The testing took a few hours. The microscope shoots electrons at the surface of the sample, which causes X-rays to be generated, Delaney said.

"From those X-rays, you can tell the composition and what elements are present in the sample,'' he said.

This was the first diagnostic testing of the object, which previously been available only for visual examination. Nageswaran accompanied his object, which weighs 377 grams and is about 3-inches by 2-inches (7 1/2 by 5 centimeters), for the testing.

While extraterrestrial rocks fall to the Earth with some regularity, it is rare for them to strike homes.

The Nageswarans, originally from India, moved to the United States in 1997 and since 2003 have lived in Freehold Township, a town of about 34,000 about a half hour east of Trenton.
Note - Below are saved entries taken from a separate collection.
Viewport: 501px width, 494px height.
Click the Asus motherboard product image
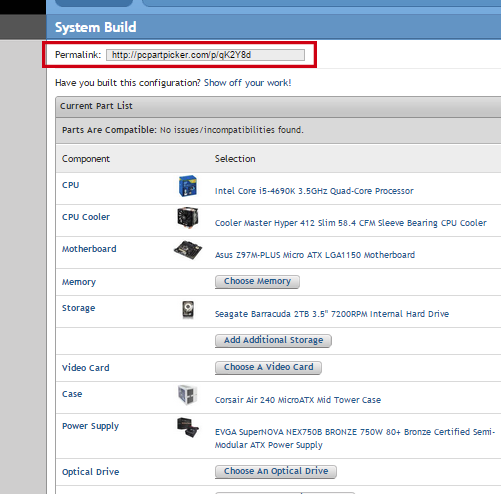188,250
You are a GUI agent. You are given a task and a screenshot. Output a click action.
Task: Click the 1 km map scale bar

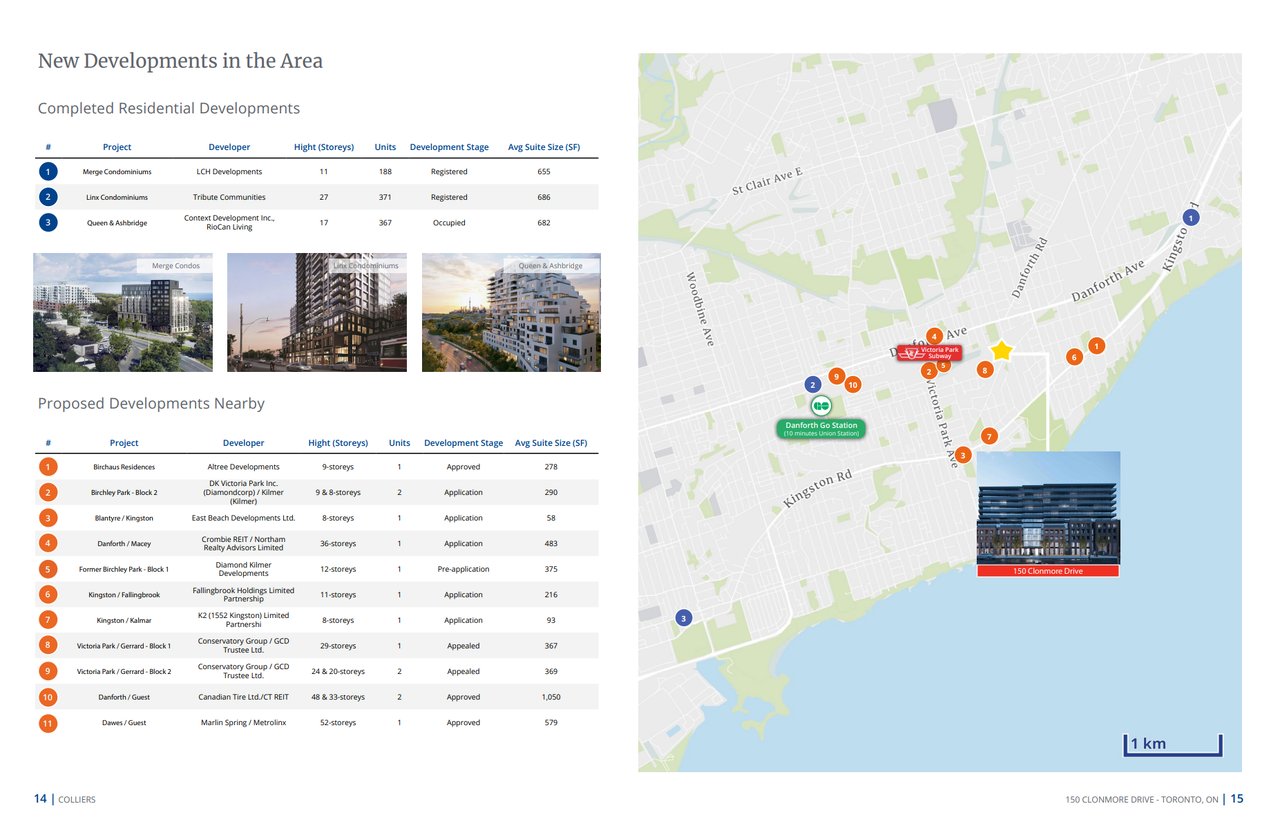1172,744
On the night of Jan. 2, Nageswaran walked into his bathroom and spotted a hole in the ceiling and noticed small chunks of drywall and insulation littering the room.

His mother, who has been staying with the family, heard a loud boom and thought it was a post-New Year's fireworks explosion, or that some kind of old patch job in the bathroom ceiling had come loose.

Federal aviation officials visited a few hours later and ruled it wasn't a piece of an airplane.

Geologists from Rutgers, along with an independent metals expert, concluded that the rock was an iron meteorite.

Delaney, who examined it at the police station, said his initial conclusion was based on the object's shape and density.

"I was wrong, no matter what it mislead me, sneaky little devil,'' he said.